Parmi les inévitables erreurs du recensement, citons cinq doublons d’enfant : Charles BERMONT, fils et nourrisson (n° 1264 et 1463) ; Justin/Augustin BERMONT, fils et pensionnaire (n° 1508 et 1554) ; Blanche BOULARD, fille et belle-fille (n° 186 et 552) ; Maurice GAMBART, fils et petit-fils (n°644 et 1491) ; Madeleine SAILLY, fille et petite-fille (n° 399 et 960).
Parmi les difficultés de détermination, rappelons aussi les fréquentes variations sur les prénoms. Un exemple suffira : Florent Octave WALLET (selon l’état civil), est dit Octave au recensement de 1872 mais Florent sur celui de 1906. Et il n’est pas le seul à changer ainsi de prénom !
A signaler qu'à partir de ce recensement on dispose de cartes postales.
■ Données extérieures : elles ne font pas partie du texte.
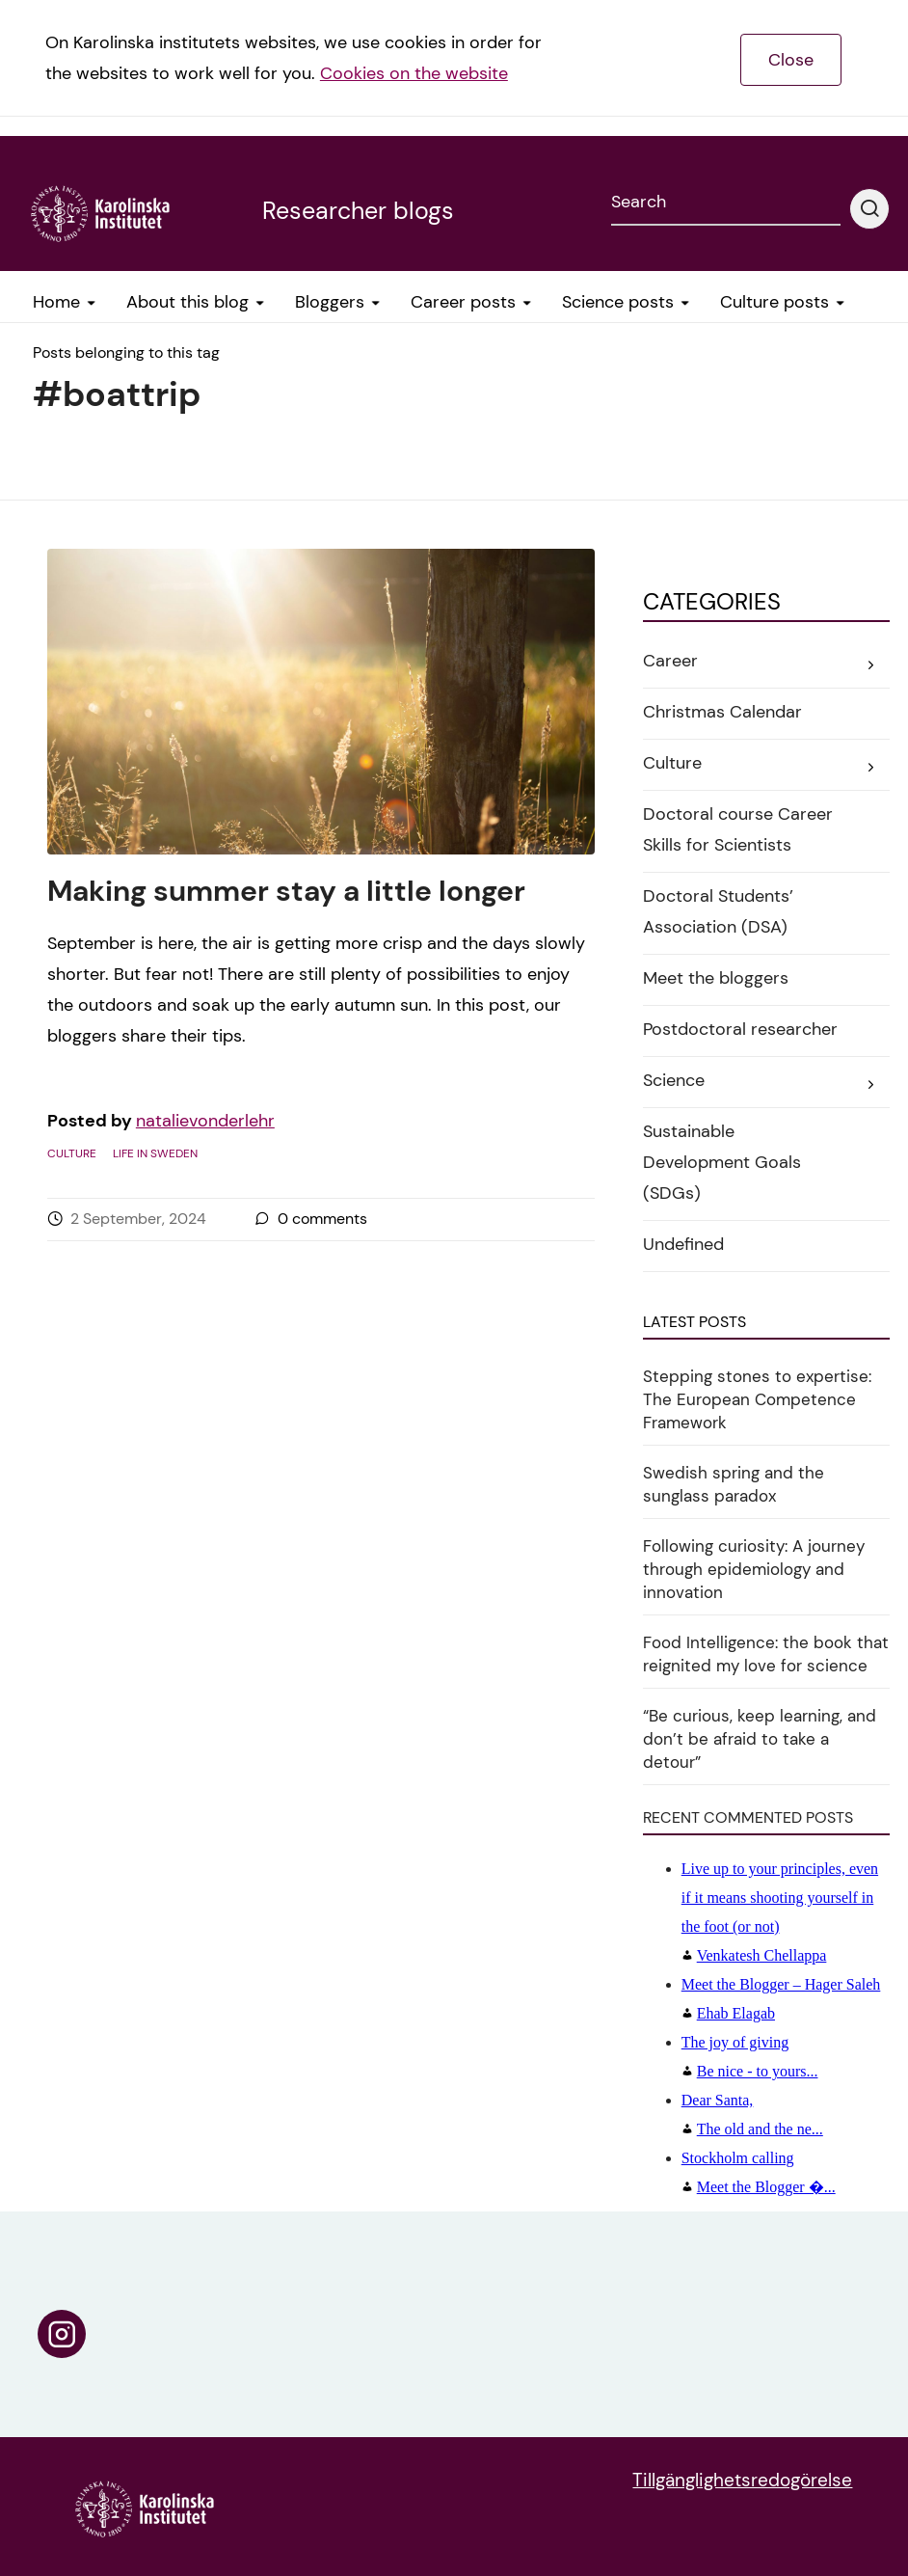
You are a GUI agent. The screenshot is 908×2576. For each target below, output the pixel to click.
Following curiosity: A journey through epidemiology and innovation (754, 1569)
Sur ce site, et pour ce recensement de 1906, on pourra consulter celles de Paul Lheureux et celles au logo à la fleur, s'attarder sur l'état des façades et des rues le plus souvent sans trottoirs, voir les enfants de la rue des Moulins-Bleus et le linge des locataires du château qui sèche sur les clotures, la tête du facteur (?) et peut-être celle de vos ancêtres ! [cartes postales Choisir le classement par éditeurs, qui est presque chronologique].
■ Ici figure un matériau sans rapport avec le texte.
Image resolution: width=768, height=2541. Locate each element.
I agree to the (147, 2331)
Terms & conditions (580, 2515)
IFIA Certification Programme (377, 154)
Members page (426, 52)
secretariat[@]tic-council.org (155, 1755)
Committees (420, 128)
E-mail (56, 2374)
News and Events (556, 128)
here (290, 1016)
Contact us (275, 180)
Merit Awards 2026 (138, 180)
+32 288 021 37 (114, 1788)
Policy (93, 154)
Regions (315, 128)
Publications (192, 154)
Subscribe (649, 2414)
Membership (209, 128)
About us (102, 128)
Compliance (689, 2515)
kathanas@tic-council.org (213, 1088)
Les colonnes du recensement sont au nombre de treize, soit deux de plus qu’en 1881. Après les colonnes habituelles des numéros des maisons, des ménages et des individus, et celles des noms et prénoms (nom marital puis de jeune fille, pour les femmes), figurent la bienvenue colonne de l’année de naissance (et non de l’âge !) et surtout celle du lieu de naissance (qui n’avait précédemment été retenue qu’en 1872). Viennent ensuite celles de la « Situation par rapport au chef de ménage », de la profession, et enfin celle si précieuse de la mention du patron : « Pour les patrons, chefs d’entreprise, ouvriers à domicile, inscrire : patron – Pour les employés ou ouvriers, indiquer le nom du patron ou de l’entreprise qui les emploie ».
L’ordre des rues est nouveau dans ce recensement. Il commence par la rue du Presbytère. Mais ce n’est pas par esprit de clocher, l’instituteur (Gaëtan MELLIER) passe avant le curé (Alexandre COISY), qui n’occupe que la deuxième maison ! Après les autres rues de l’agglomération du chef-lieu viendront les Moulins-Bleus, le Bout de Bouchon, Aux prés et Moreaucourt (en réalité la ferme de l’habit).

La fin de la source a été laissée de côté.